On 12/12/2013 09:30 PM, Vincent Guittot wrote:
On 12 December 2013 07:19, Alex Shi alex.shi@linaro.org wrote:
Paul & Vincent & Morten,
The following rough idea get during this KS. I want to have internal review before send to LKML. Would you like to give some comments?
========================== 1, Current scheduler load balance is bottom-up mode, each CPU need initiate the balance by self. Like in a integrate computer system, it has smt/core/cpu/numa, 4 level scheduler domains. If there is just 2 tasks in whole system that both running on cpu0. Current load balance need to pull task to another smt in smt domain, then pull task to another core, then pull task to another cpu, finally pull task to another numa. Totally it is need 4 times task moving to get system balance.
I don't fully agree with your example above. Nothing prevent the scheduler to directly migrate a task to another cpu without going to smt and core step. Nevertheless, only one cpu in a group can pull tasks for the entire group at a level (cpu level as an example) and then the tasks will be spread in this group of cpus during load balance at upper level (core and smt level)

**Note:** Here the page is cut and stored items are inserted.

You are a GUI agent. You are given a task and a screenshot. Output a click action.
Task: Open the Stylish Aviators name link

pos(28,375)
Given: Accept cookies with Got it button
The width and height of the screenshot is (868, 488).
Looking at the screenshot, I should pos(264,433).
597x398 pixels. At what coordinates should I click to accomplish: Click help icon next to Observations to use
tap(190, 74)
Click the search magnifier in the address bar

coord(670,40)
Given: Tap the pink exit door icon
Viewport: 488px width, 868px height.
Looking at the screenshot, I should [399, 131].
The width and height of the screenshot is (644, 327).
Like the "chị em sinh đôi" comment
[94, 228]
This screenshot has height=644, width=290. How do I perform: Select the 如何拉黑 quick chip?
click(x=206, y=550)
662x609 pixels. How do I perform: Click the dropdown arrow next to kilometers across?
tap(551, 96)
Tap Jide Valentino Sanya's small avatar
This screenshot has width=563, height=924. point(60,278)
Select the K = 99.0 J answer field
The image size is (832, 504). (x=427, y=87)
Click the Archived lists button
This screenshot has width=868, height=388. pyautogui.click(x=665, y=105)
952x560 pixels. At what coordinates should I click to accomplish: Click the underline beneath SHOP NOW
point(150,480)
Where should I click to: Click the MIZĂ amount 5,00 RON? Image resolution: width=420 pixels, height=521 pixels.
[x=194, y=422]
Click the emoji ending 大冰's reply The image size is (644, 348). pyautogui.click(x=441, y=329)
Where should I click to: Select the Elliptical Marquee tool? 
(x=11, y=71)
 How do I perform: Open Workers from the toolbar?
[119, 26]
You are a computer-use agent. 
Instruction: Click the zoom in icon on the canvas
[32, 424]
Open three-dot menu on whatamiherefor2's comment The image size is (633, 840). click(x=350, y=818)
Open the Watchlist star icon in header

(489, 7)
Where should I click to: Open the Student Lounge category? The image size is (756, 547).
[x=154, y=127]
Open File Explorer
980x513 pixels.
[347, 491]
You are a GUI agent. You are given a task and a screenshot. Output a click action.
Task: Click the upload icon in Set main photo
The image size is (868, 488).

Generally, the task moving complexity is O(nm log n), n := nr_cpus, m := nr_tasks
PeterZ has a excellent summary and explanation for this in kernel/sched/fair.c:4605
Another weakness of current LB is that every cpu need to get the other cpus' load info repeatedly and try to figure out busiest sched group/queue on every sched domain level. but may not conduct a task moving, one of reasons is that cpu can only pull task, not pushing.
2, Consider huge cost of task moving: CS, tlb/cache refill, and the useless remote cpu load info getting. If we can have better solution for load balance, like reduce the balance times to. O(m) m := nr_tasks
It will be a great win on performance. like above example, we can move task from cpu0 direct to another numa. that only need 1 task moving, save 3 CS and tlb/cache refill.
That's already possible but that's not always the case (at least up to the CPU level but i'm not sure of the numa balance behavior especially with latest change) but if you can ensure that you always move a task directly onto the right cpu, it would clearly be a great improvement
Thanks for your comments, Vincent!
I didn't see sth special for CPU domain level unless in wakeup balance. but this case is only for running tasks. So why you said 'it's already possible'? Did I miss sth in scheduler?
The hard part this purpose is the baby-sitter logical. but with this mode always moving task correct is possible. and current bottom-up mode is impossible.
Vincent
To get this point, a rough idea is changing the load balance behaviour to top-down mode. Say let each of cpu report self load status on per-cpu memory. And a baby-sitter in system to collect these cpus load info, then decide how to move task centralize, finally send IPI to each hungry cpu to let them pull load quota from appointed cpus.
Like in above example, the baby-sitter will fetch each cpus' load info, then send a pull task IPI to let a cpu in another numa pull one task from cpu0. So in the task pulling, we still just involved 2 cpus, can reuse move_tasks functions.
BTW, the baby-sitter can care all kind of balance, regular balance, idle balance, wake up balance.
3, One of concern of top-down mode is that baby-sitter need remote access cpu load info on top domain level every times. But the fact is current load balance also need to get remote cpu load info for top level domain balance. and more worse, such remote accessing maybe useless. -- since there is just one thread reading the info, no competitor writer, Paul, do you think it is worthy concern?
BTW, to reduce unnecessary remote info fetching, we can use current idle_cpus_mask in nohz, we just skip the idle cpu in this cpumask simply.
4, From power saving POV, top-down give the whole system cpu topology info directly. So beside the CS reducing, it can reduce the idle cpu interfere by a transition task. and let idle cpu sleep better.
-- Thanks Alex